>>>>

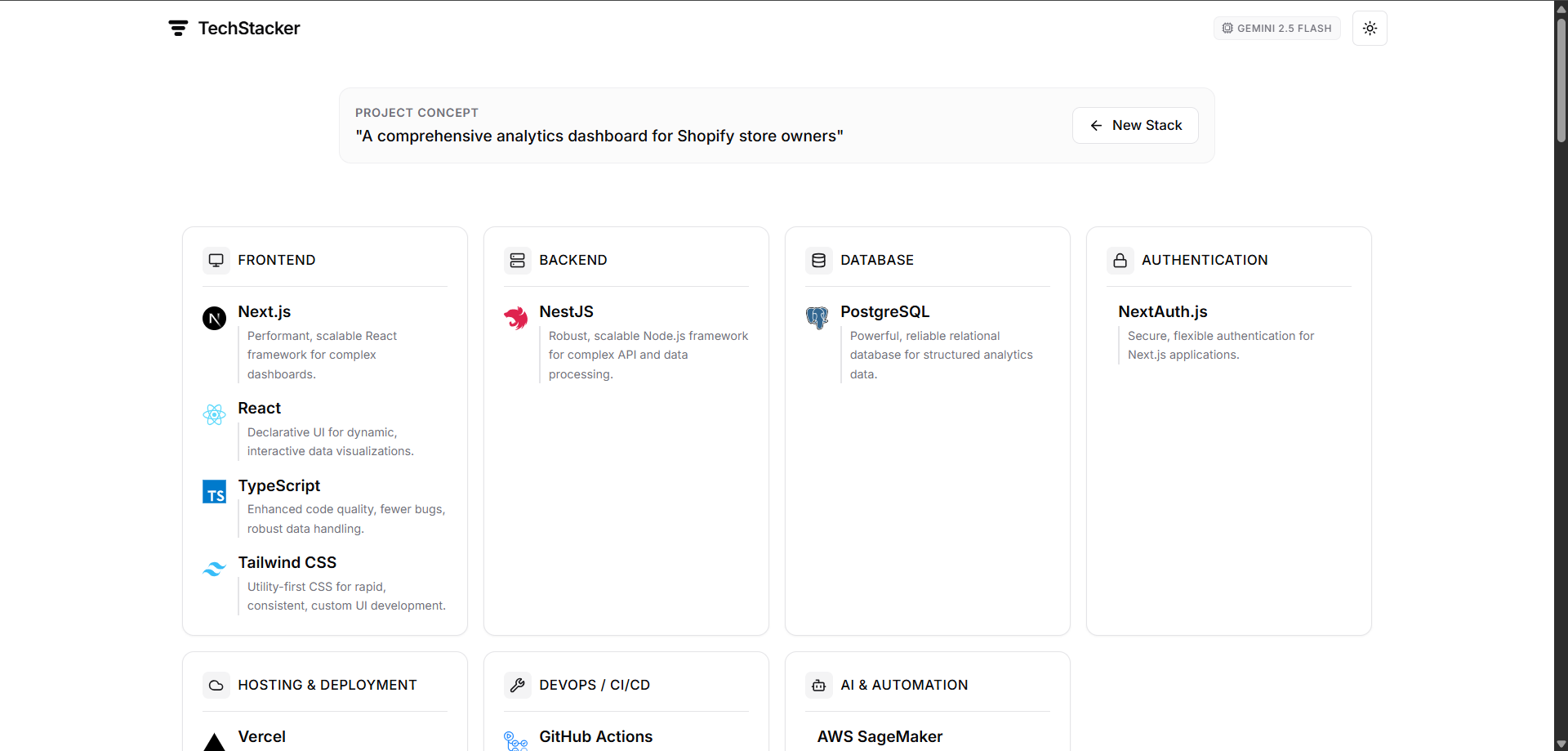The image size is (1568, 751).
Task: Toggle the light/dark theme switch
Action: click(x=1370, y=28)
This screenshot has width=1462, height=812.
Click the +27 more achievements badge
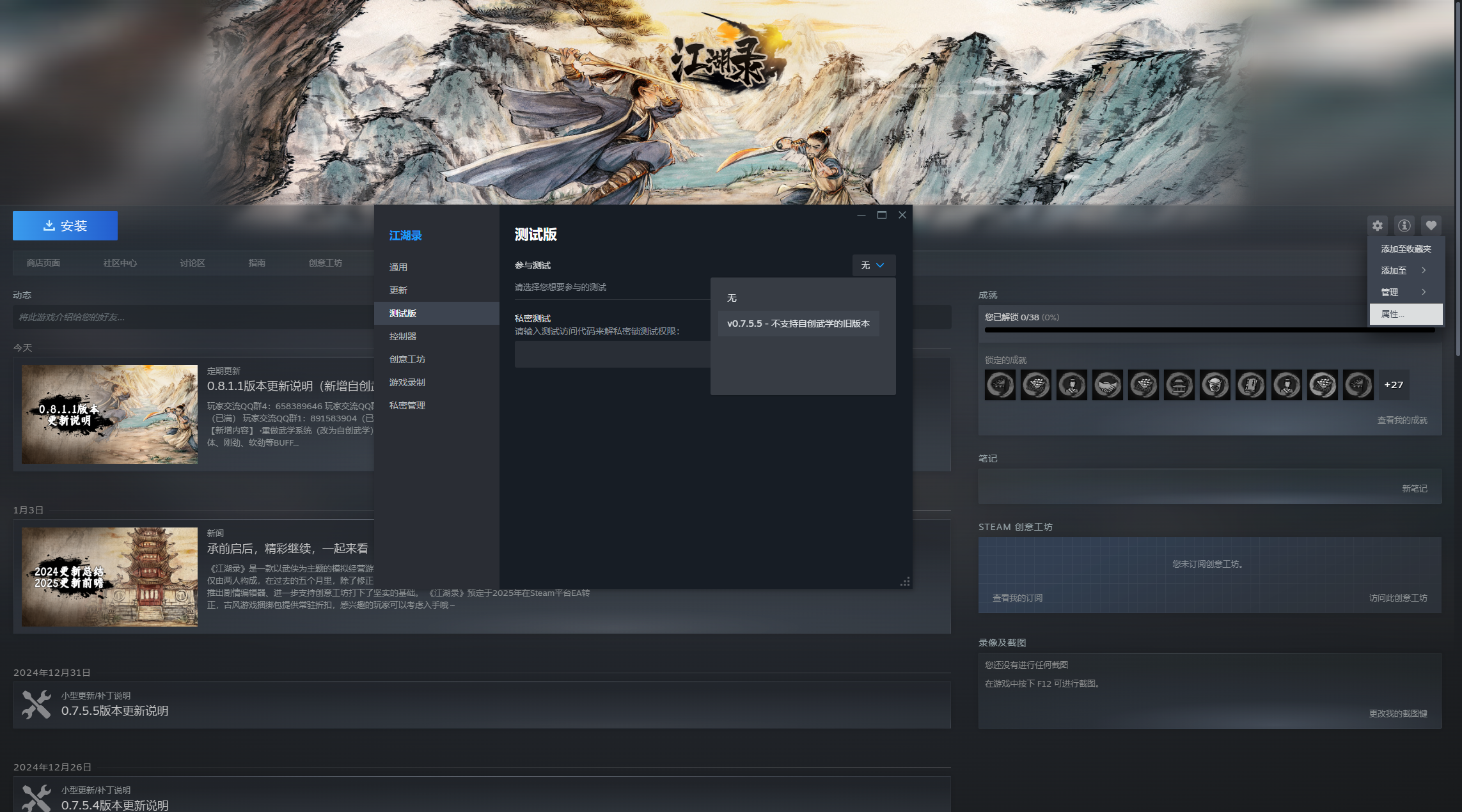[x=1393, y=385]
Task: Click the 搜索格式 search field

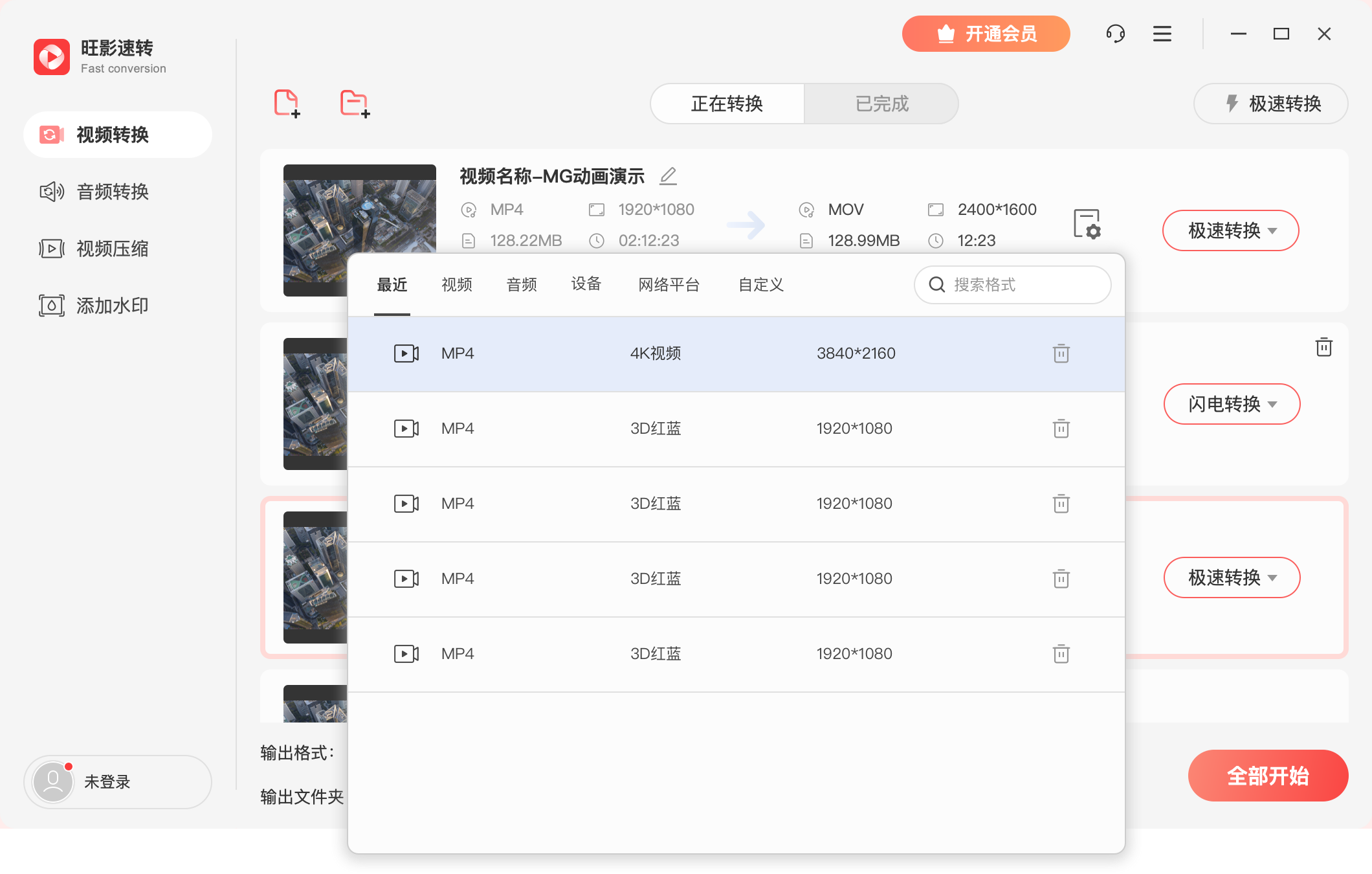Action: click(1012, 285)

<<<<
>>>>

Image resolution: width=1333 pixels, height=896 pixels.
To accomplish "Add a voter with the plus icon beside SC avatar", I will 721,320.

<<<<

**What this task involves**: Where the string "width" appears in a line of the listing, copy that line.

**Answer to this task**:
This screenshot has width=1462, height=812.
Image resolution: width=1333 pixels, height=896 pixels.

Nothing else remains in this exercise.